Norway’s sovereign wealth fund, the largest in the world, posted a gain of $84 billion in the first quarter due to the strong stock market following big losses last year, the central bank said Friday.
The robust showing, representing a return of 5.9 percent, erases about half of the fund’s massive $165.4-billion loss last year amid turbulence over the start of the war in Ukraine.
The fund, one of the world’s biggest investors, was worth a dizzying $1.34 trillion at the end of March, or almost $245,000 for each of Norway’s 5.5 million inhabitants.
“The equity investments had the most positive contribution to the return in the quarter,” the fund’s deputy director Trond Grande said in a statement.
“The rise of the equity market was to a great extent driven by the technology and consumer discretionary sector,” he added.
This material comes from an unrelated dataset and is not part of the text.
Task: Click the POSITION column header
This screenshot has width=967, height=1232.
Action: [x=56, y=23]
Fuelled by revenues from Norway’s state-owned oil and gas companies, the fund is aimed at financing future spending in the generous welfare state.
According to a ranking by the Sovereign Wealth Fund Institute (SWFI), the Norwegian fund is the biggest in the world, just ahead of the China Investment Corporation and followed by those in Abu Dhabi, Kuwait and Singapore.
Shares, which accounted for 70.1 percent of the Norwegian fund’s portfolio at the end of March, saw a 7.4 percent return in the first quarter.
The fund has stakes in more than 9,200 companies worldwide, representing 1.5 percent of the total market capitalisation.
Bond investments, representing 27.3 percent of assets, gained 2.7 percent in the period.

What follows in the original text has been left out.